Le Bureau des Nations unies pour la coordination des affaires humanitaires (Ocha) a averti le 12 mai : des tirs à l’“arme lourde” ont eu lieu contre la ville d’El-Fasher, menaçant les quelque 800 000 civils qui y sont réfugiés. Dans ce chef-lieu du Darfour-Nord, au Soudan, la guerre entre l’armée soudanaise et la milice des RSF se fait meurtrière. Selon le Sudan Tribune, des frappes aériennes et des armes lourdes ont pilonné la ville ce 10 mai, du matin jusqu’à 18 h 30, marquant une escalade dramatique du conflit en cours.

Le titre soudanais décrit une ville où les combats en périphérie ont fini par gagner le centre-ville, le marché principal et les quartiers alentour, déclenchant des fuites et déplacements massifs. “L’hôpital El-Fasher Sud, le principal établissement médical de la ville, est submergé de blessés. L’hôpital de 100 lits peine à faire face au manque d’ambulances, de fournitures et de médicaments. Malgré le cessez-le-feu, les habitants craignent une reprise des combats”, poursuit Sudan Tribune.

À cette violence s’ajoute le drame des déplacés qui avaient trouvé refuge dans la ville, fuyant d’autres combats. “Plus de 40 600 personnes ont été déplacées dans la localité d’El-Fasher entre le 1er et le 18 avril en raison d’affrontements tribaux et de combats entre forces gouvernementales et rebelles.
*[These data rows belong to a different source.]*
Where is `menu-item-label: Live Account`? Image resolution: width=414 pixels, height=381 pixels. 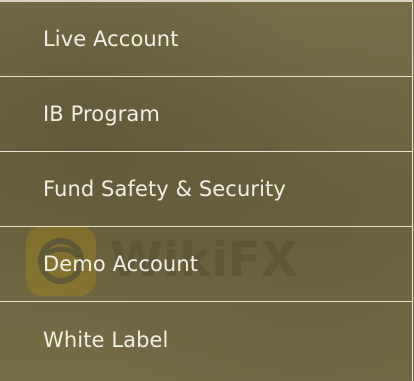 menu-item-label: Live Account is located at coordinates (111, 39).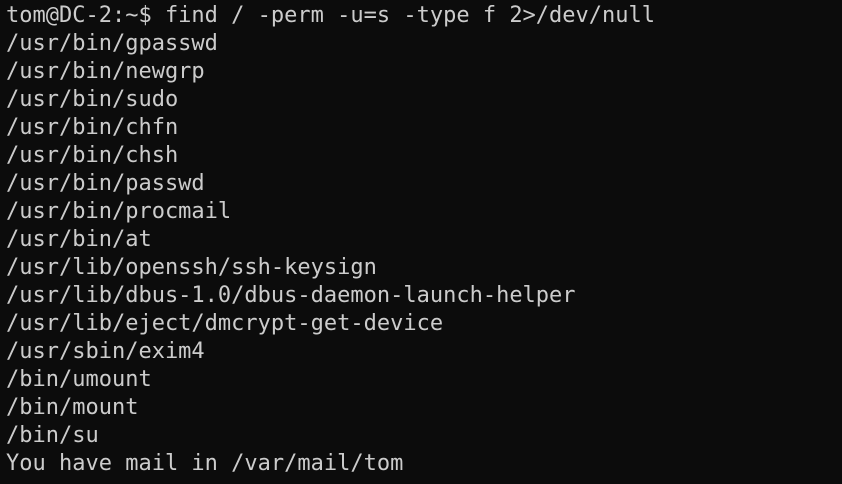 The height and width of the screenshot is (484, 842). Describe the element at coordinates (112, 44) in the screenshot. I see `output-line: /usr/bin/gpasswd` at that location. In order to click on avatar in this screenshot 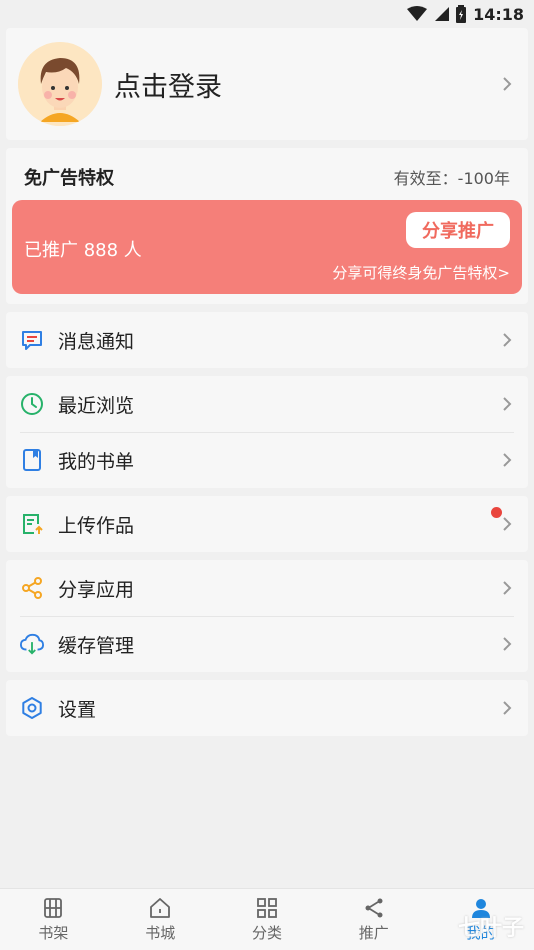, I will do `click(60, 84)`.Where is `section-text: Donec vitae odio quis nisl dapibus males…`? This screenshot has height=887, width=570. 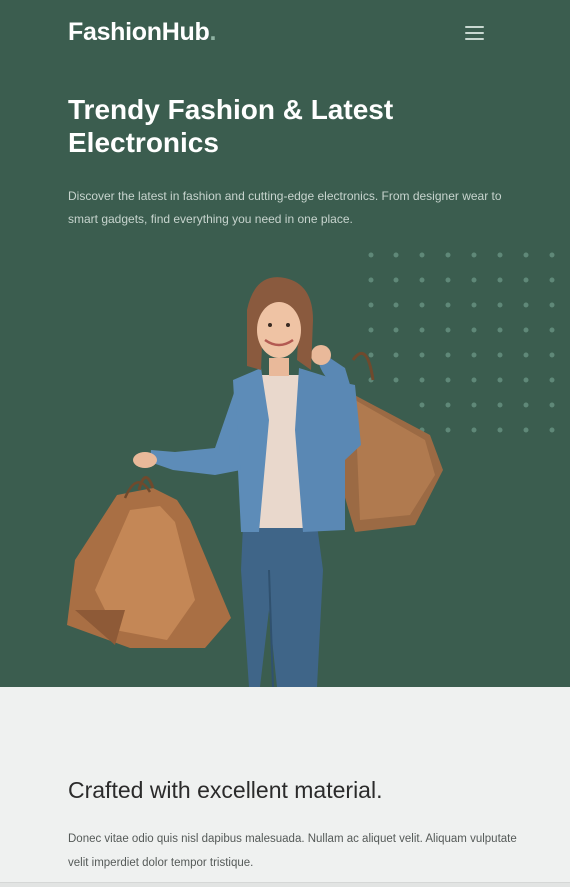
section-text: Donec vitae odio quis nisl dapibus males… is located at coordinates (292, 851).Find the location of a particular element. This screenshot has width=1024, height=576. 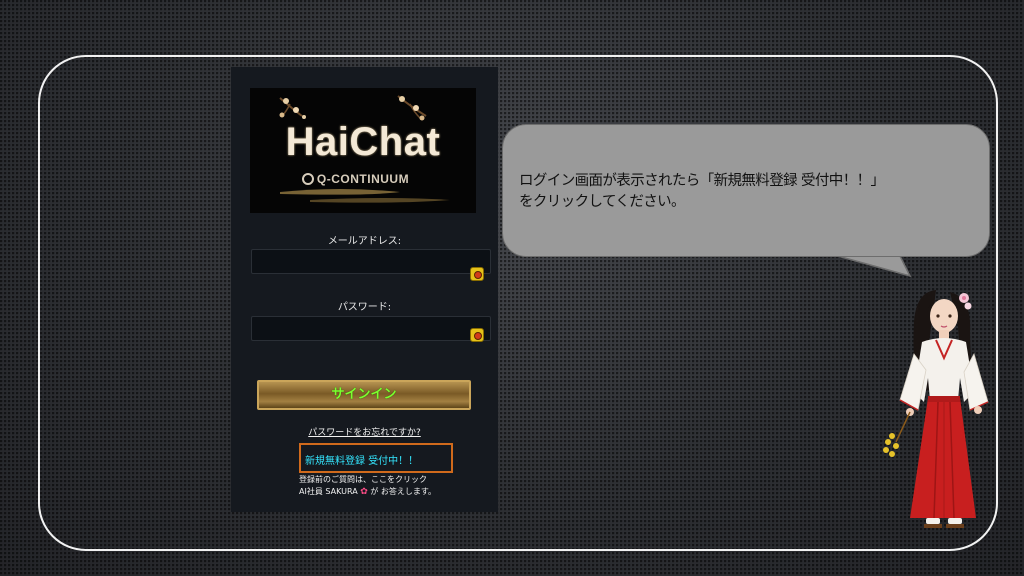

shrine-maiden-character is located at coordinates (936, 409).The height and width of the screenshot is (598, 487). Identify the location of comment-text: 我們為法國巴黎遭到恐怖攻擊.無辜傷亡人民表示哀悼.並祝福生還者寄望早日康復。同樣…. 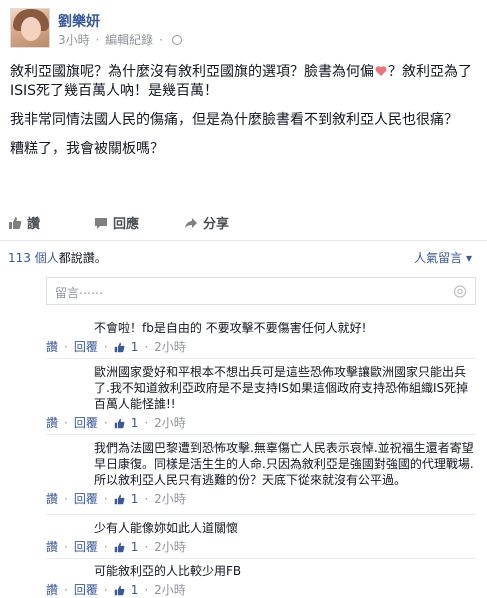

L’accès humanitaire à El-Fasher est sévèrement restreint, ce qui entrave l’acheminement de l’aide”, détaille le titre soudanais.

Au Darfour, 9 millions de personnes sont confrontées à des besoins humanitaires énormes, une situation exacerbée par le conflit prolongé et l’accès limité à l’aide.

Courrier International

Le trouble jeu de la Russie

On pensait la Russie solide alliée et principale pourvoyeuse d’armes des Forces de soutien rapide (RSF). Mais Middle East Eye affirme que Moscou sécurise ses intérêts stratégiques au Soudan, en fournissant aussi des armes aux Forces armées soudanaises (FAS) du général Al-Burhan tout en continuant à soutenir les paramilitaires des RSF du général Hemeti.

La Russie a montré jusque-là son soutien aux RSF, qui lui assuraient un approvisionnement en or soudanais. Moscou, via le groupe paramilitaire Wagner, avait sécurisé des mines aurifères soudanaises tout en soutenant les RSF. Mais, assure Middle East Eye, certains signes indiquent que la Russie “se concentre désormais davantage sur ses relations avec Burhan et le gouvernement aligné sur l’armée”.

Signe fort de ce rapprochement, en déplacement à Port-Soudan, ville dans laquelle s’est repliée l’armée soudanaise, le vice-ministre russe des Affaires étrangères Mikhaïl Bogdanov a clairement indiqué en langue arabe que c’est le Conseil de souveraineté du Soudan, contrôlé par l’armée, qui représente véritablement le peuple soudanais. Le ministre russe, qui dirigeait une délégation composée d’officiers militaires, a également rencontré le général Al-Burhan, chef de facto de l’État soudanais, lui assurant le soutien russe.

Dans le même temps, le Sudan Tribune a rapporté que, lors de ces discussions, la Russie a offert aux Forces armées soudanaises “une aide militaire qualitative sans restriction”. Cette offre pourrait “impliquer une expertise spécialisée et, potentiellement, une présence russe au Soudan”. À Port-Soudan, la délégation russe a également discuté de la perspective d’une base navale russe sur la côte de la mer Rouge.